## [TEXTE AFFICHÉ]

☆ ☆ ☆ ☆ ☆

Intitulé Cantique ou le transfert de la matière d’inspiration, le premier disque d’Estelle Revaz, paru en 2015, s’articulait autour des « œuvres inspirées par des peintures d’artistes suisses ». Cette unité n’est qu’une façade (on n’a pas bien compris en quoi Schelomo d’Ernest Bloch rentrait, même de biais, dans la boîte annoncée), mais Andreas Pflüger s’est plié à la contrainte avec Pitture, le concerto que Facundo Agudin, à la tête de l’orchestre Musique des lumières (dont le slogan est « ceci n’est pas un orchestre »), lui a commandé sur mesure pour sa protégée. Chacun de ses six mouvements s’inspire d’une toile locale.
Première toile sur la platine, La Confiture aux péchés de Louis Soutter, « un dessin sombre et énigmatique », résume le compositeur. La musique suit donc ces directions. Elle associe

  • les graves de l’orchestre,
  • la résonance des percussions et
  • la fougue d’un archet rugueux qui entraîne avec lui la phalange qui l’accompagne.

Ça grouille, ça tangue, ça jaillit. La palette

  • sonore,
  • rythmique et
  • virtuose

revendique un spectre chromatique déclinant généreusement de nombreuses nuances de sombre et de sanguin.

 

 

Porté par l’expressivité d’une Estelle Revaz enflammée, le savoir-faire d’Andreas Pflüger est évident : l’orchestre

  • évoque,
  • dialogue avec la soliste,
  • se confronte avec elle

dans un va-et-vient entre

  • défis,
  • provocations,
  • indifférences et
  • furieuse confusion.

La deuxième toile de l’exposition bénéficie d’un titre tout à fait pimpant, puisqu’il s’agit du double portrait de Skt. Adolf-Broggahr-Chatzli-Stok und Skt. Adolf-Krohn-Prinzen d’Adolf Wölfli, « dont on perçoit la trace de la schizophrénie ». Le compositeur s’attache donc à inventer une musique

  • de la fracture dans l’unité,
  • de l’apaisement comme lien entre deux épisodes survoltés, et
  • de l’agitation dans l’aspiration à un impossible accomplissement.

L’instrumentarium sollicité est à nouveau très vaste.

  • Un trait de harpe lance l’évocation du tableau ;
  • la caisse claire se greffe sur cet élan ; et
  • le violoncelle entame un dialogue souvent houleux avec
    • clarinette,
    • percussions et
    • échos entre pupitres.

☆ ☆ ☆ ☆ ☆

## [LISTE DES ENTRÉES]
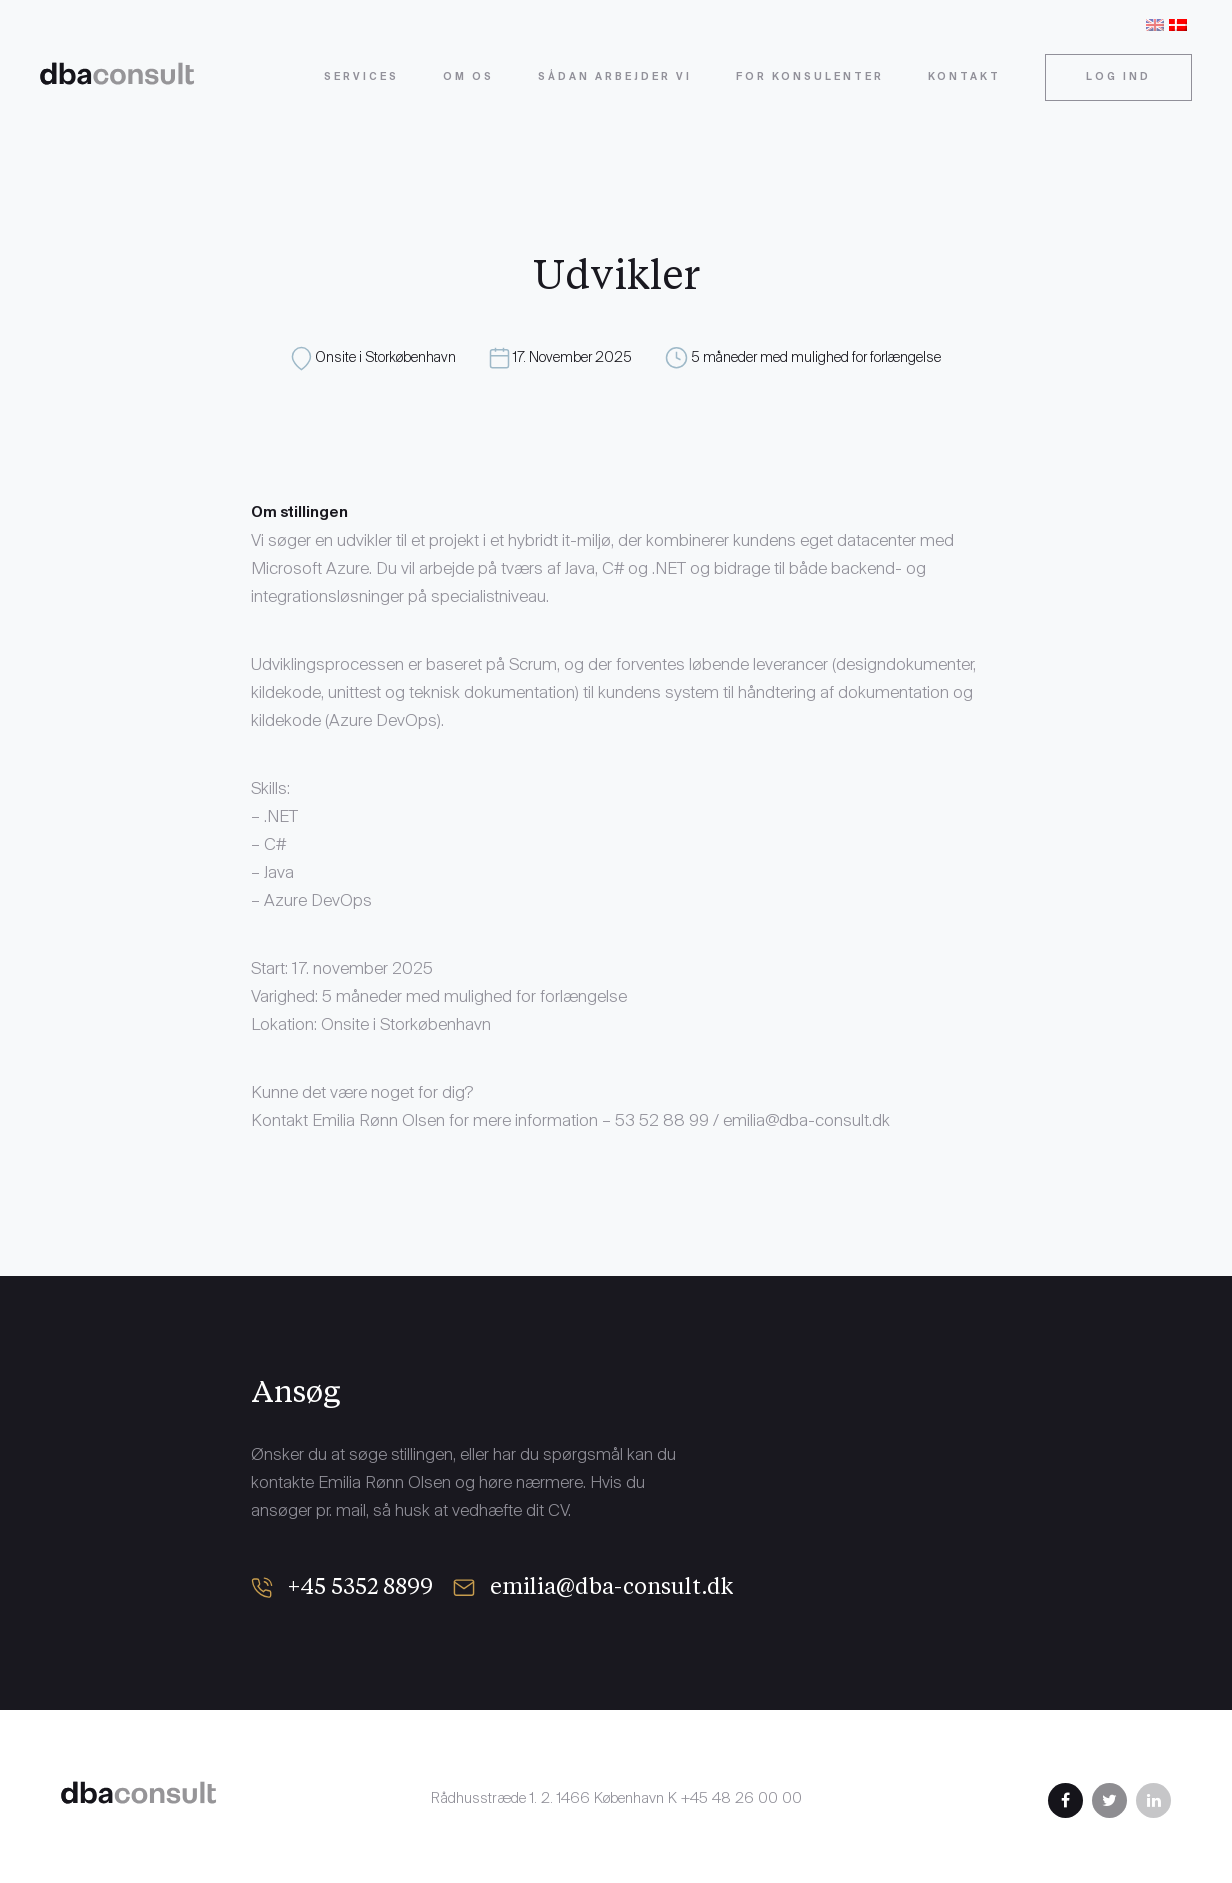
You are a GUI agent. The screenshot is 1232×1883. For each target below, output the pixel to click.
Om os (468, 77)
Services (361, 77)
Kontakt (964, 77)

☆ ☆ ☆ ☆ ☆

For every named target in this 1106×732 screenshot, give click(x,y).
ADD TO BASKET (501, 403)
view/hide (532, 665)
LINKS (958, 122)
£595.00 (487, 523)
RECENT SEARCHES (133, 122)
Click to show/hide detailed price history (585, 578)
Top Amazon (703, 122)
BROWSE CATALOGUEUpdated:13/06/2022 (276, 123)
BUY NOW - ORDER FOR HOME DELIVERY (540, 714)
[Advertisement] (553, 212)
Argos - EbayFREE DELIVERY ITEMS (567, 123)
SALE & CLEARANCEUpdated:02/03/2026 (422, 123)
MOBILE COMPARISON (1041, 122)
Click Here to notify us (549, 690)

☆ ☆ ☆ ☆ ☆

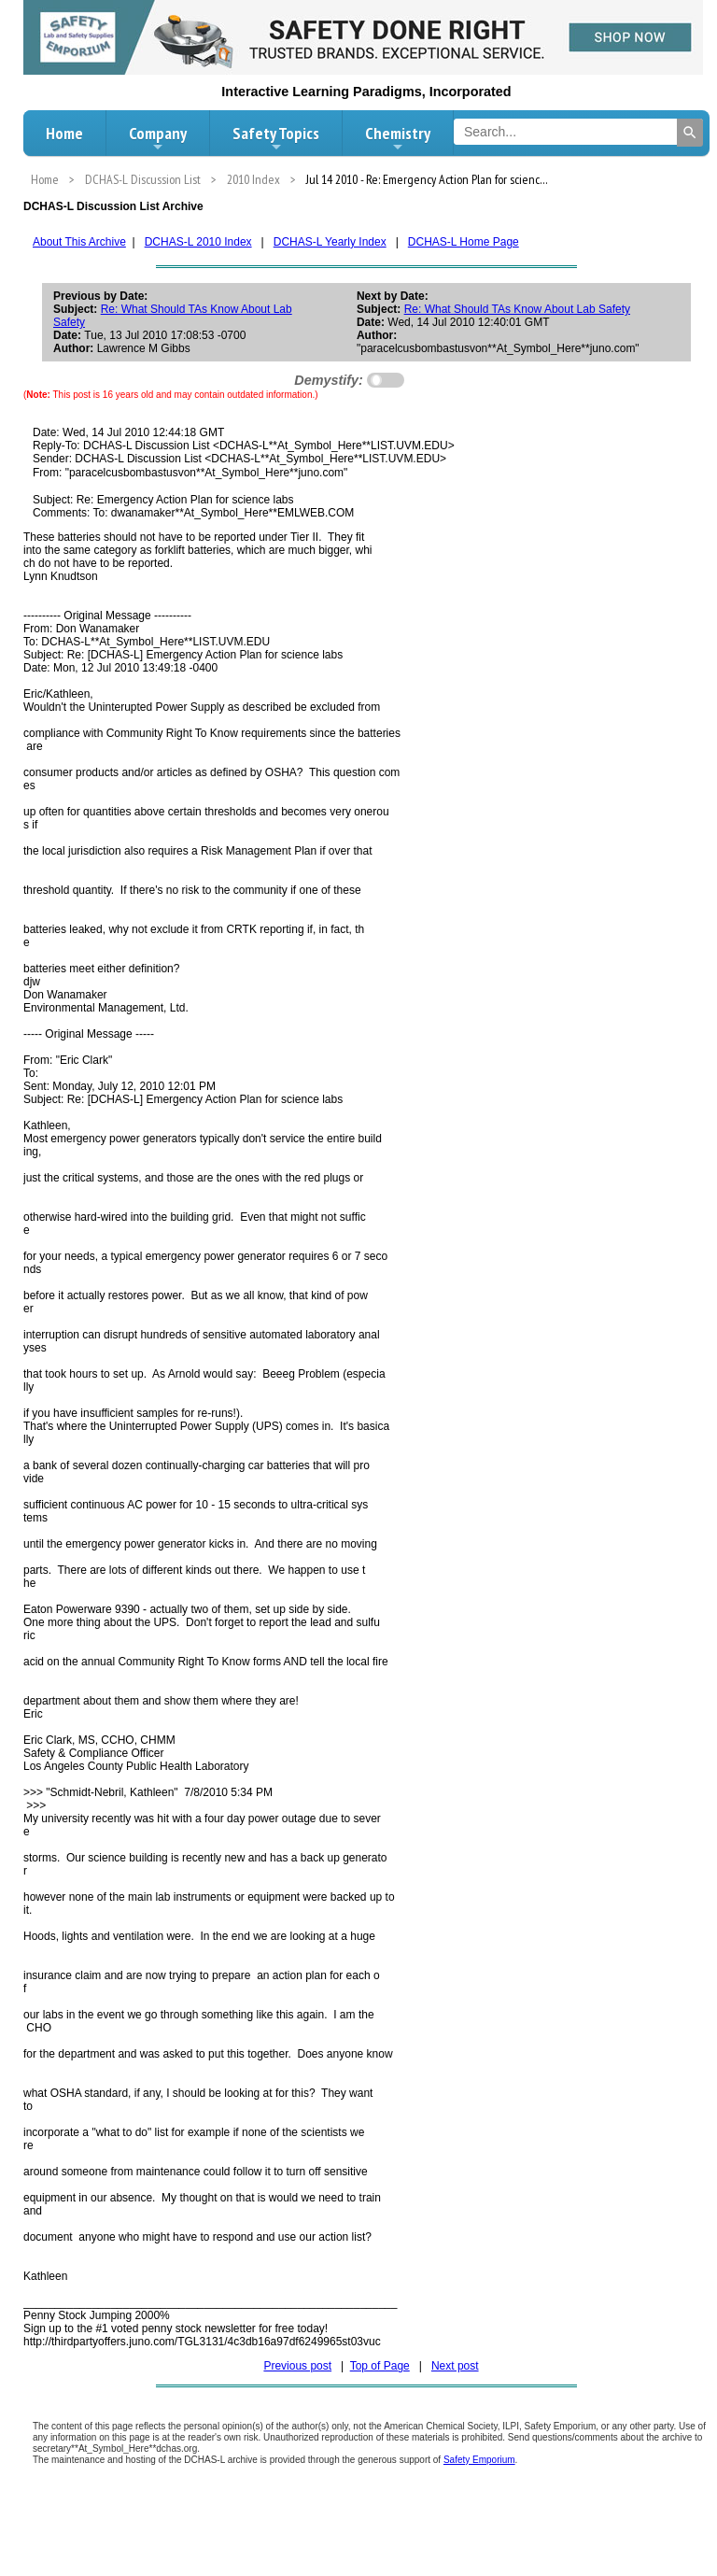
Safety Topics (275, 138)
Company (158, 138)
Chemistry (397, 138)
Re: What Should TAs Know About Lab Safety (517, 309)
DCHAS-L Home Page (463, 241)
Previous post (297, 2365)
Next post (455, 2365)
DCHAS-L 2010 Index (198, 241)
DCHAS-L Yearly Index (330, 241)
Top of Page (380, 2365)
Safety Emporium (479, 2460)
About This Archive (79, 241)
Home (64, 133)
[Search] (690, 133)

☆ ☆ ☆ ☆ ☆

## [ÉNONCÉ 1]
Retranscrivez sans rien y changer le passage du texte affiché qui va de « La deuxième toile » à « échos entre pupitres. ».
## [ÉNONCÉ 2]
Remettez à l'échelle les lignes des entrées allant de celle qui contient « view/hide (532, 665) » à celle qui contient « BUY NOW - ORDER FOR HOME DELIVERY (540, 714) », les deux incluses. Redonnez chacune avec sa demande en multipliant par 2,2 chaque coordonnée des réponses, arrondie à l'entier le plus proche (demis vers le haut), et ne donnez que ces lignes.
Les entrées n'ont aucun lien avec le texte affiché.

## [BONNE RÉPONSE 1]
La deuxième toile de l’exposition bénéficie d’un titre tout à fait pimpant, puisqu’il s’agit du double portrait de Skt. Adolf-Broggahr-Chatzli-Stok und Skt. Adolf-Krohn-Prinzen d’Adolf Wölfli, « dont on perçoit la trace de la schizophrénie ». Le compositeur s’attache donc à inventer une musique

  • de la fracture dans l’unité,
  • de l’apaisement comme lien entre deux épisodes survoltés, et
  • de l’agitation dans l’aspiration à un impossible accomplissement.

L’instrumentarium sollicité est à nouveau très vaste.

  • Un trait de harpe lance l’évocation du tableau ;
  • la caisse claire se greffe sur cet élan ; et
  • le violoncelle entame un dialogue souvent houleux avec
    • clarinette,
    • percussions et
    • échos entre pupitres.

## [BONNE RÉPONSE 2]
view/hide (1170, 1463)
LINKS (2108, 268)
£595.00 (1071, 1151)
RECENT SEARCHES (293, 268)
Click to show/hide detailed price history (1287, 1272)
Top Amazon (1547, 268)
BROWSE CATALOGUEUpdated:13/06/2022 (607, 271)
BUY NOW - ORDER FOR HOME DELIVERY (1188, 1571)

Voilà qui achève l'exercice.